Ok, lots of great information here, thanks!

The difficult part of the processing is making sure only the coastline gets buffered, correct? If that’s done manually, do you continue to pull new shapes from GADM as they update the files? The standard places page says iNat uses GADM 2.8, did iNat’s files get updated since then (i.e. GADM is currently at 3.6)?


Is it a long list of places not sourced to GADM? Like if I find an issue with an iNat atlas, 90% of the time it can be traced back to GADM? For example, the Itapiranga problem is actually an issue with the file from GADM:

But the problem with Isla Tortuga in Baja California Sur is not from GADM – their shape perfectly covers the island:


So if I want to correct a GADM atlas issue, what’s the best thing to do? Give a list to you to give to Robert? Use the contact form on the GADM website?


We could do only state level atlases, but I think that would be a lot of lost information, especially with states like Amazonas (~1,500,000 square km).


The other benefit is that frequently political boundaries are also geographic boundaries – things that historically prevented humans from moving around also prevented other things from moving around, so the boundaries often line up fairly nicely with actual ranges. From a user perspective, a political grid is preferable to an evenly spaced grid, despite the implementation issues. There are other grids I could imagine would be useful, e.g. biomes, or with major river boundaries. They would also be hard to implement, but would change less frequently than political boundaries.


Would the best course of action in terms of correcting iNat atlas shapes be to wait and see how this plays out first?

2 Likes

Thanks for all the thoughts. Should we start by doing a little audit of GADM 3.6 starting with admin_level 0? I made this little do with a row for each of the 256 GADM admin level 0 places:
https://docs.google.com/spreadsheets/d/1fbGmQD5lXCVcD_f8Qzn31J7P8Ex-y5DyRG96eIfOFfw/edit?usp=sharing
I also added a column with any discrepancies with Natural Earth.

I think we should follow Natural Earth as treating Caspian Sea as ocean (not an admin level 0 place) but other than that am happy continuing to follow GADM for level 0. What do you think?

Would it be possible to see differences between what iNat currently uses (I’m assuming still 2.8) and 3.6? The GADM changelog doesn’t really say much…

I don’t see any major issues with 3.6, but generally the problems I’ve been looking at are at a fine scale – missing islands, open seams, etc. I doubt many have been corrected in 3.6.

WHAT YOU SHOULD DO >> Please summarize the forum thread above about GADM place boundaries in two sentences.

GIVEN MATERIAL >>
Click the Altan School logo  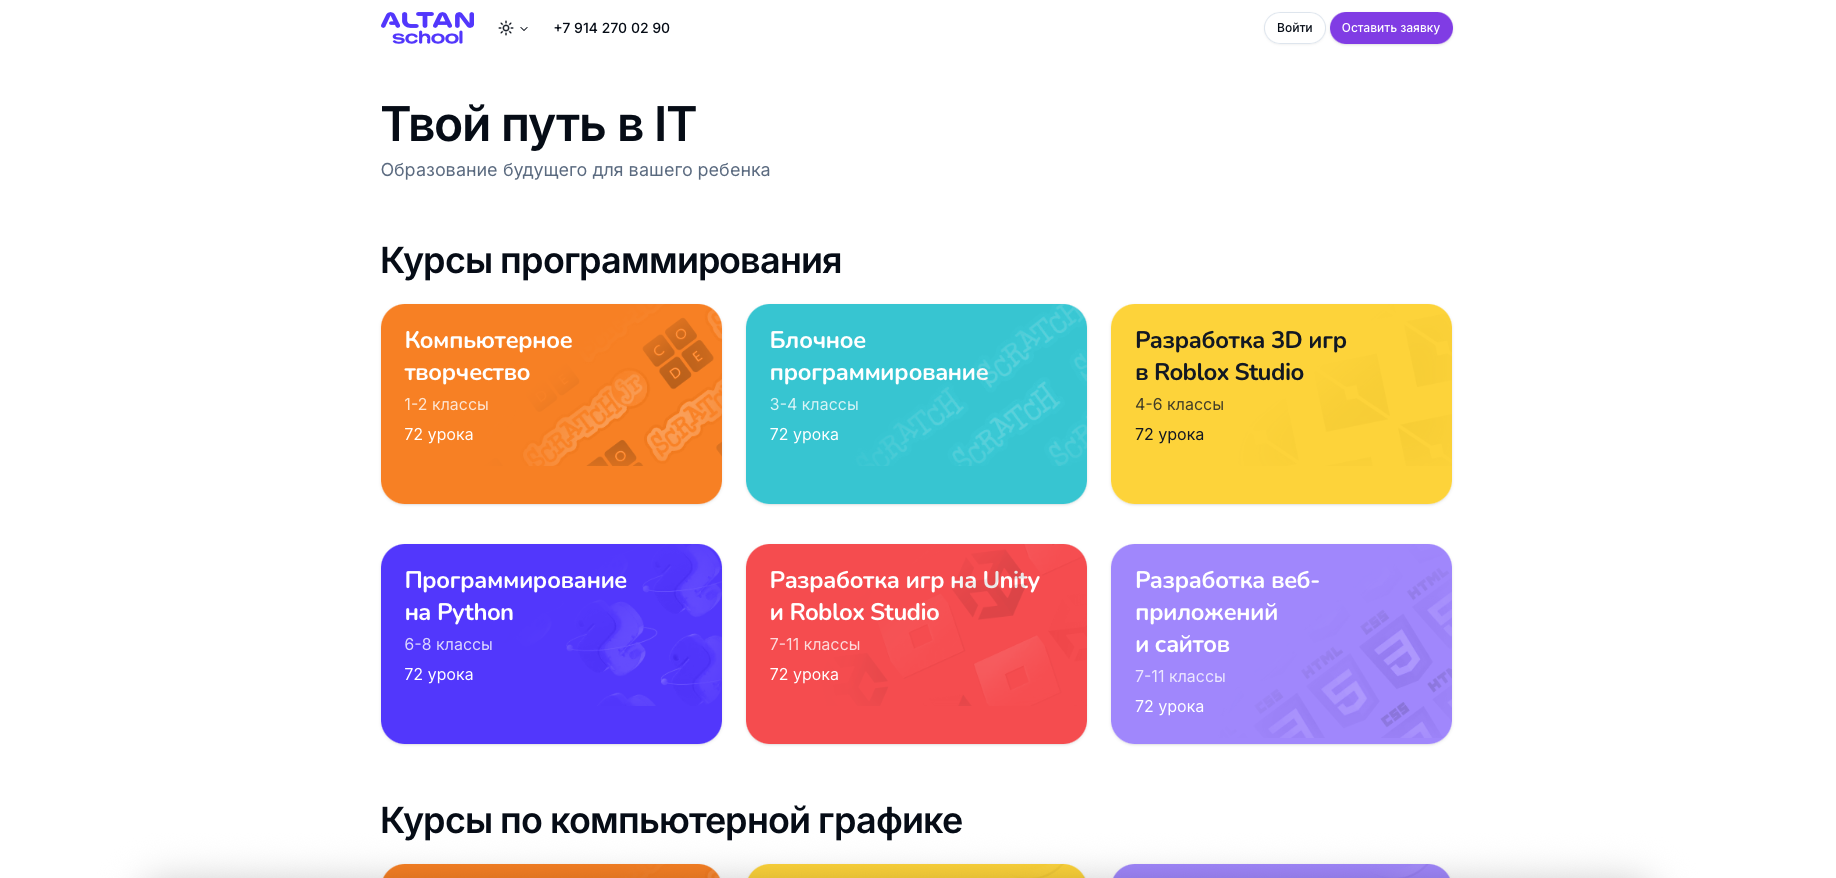[x=427, y=28]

RESPONSE FOR THIS EXERCISE >> A poster asks how iNat updates its place shapes from GADM, since iNat is said to use GADM 2.8 while GADM is at 3.6, and how to report atlas errors, noting that the Itapiranga problem comes from the GADM file but the Isla Tortuga problem does not. A reply proposes auditing GADM 3.6 starting with the 256 admin level 0 places in a spreadsheet that flags discrepancies with Natural Earth and treating the Caspian Sea as ocean, and the response finds no major issues in 3.6 but doubts that many fine-scale problems such as missing islands and open seams have been corrected.